WHAT IS REQUIRED →
Reproduce the following material verbatim, keeping every line unchanged.

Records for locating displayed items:
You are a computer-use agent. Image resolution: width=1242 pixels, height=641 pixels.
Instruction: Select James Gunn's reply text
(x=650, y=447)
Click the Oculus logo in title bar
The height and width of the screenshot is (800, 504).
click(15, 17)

RESPONSE TO THIS TASK →
You are a computer-use agent. Image resolution: width=1242 pixels, height=641 pixels.
Instruction: Select James Gunn's reply text
(x=650, y=447)
Click the Oculus logo in title bar
The height and width of the screenshot is (800, 504).
click(15, 17)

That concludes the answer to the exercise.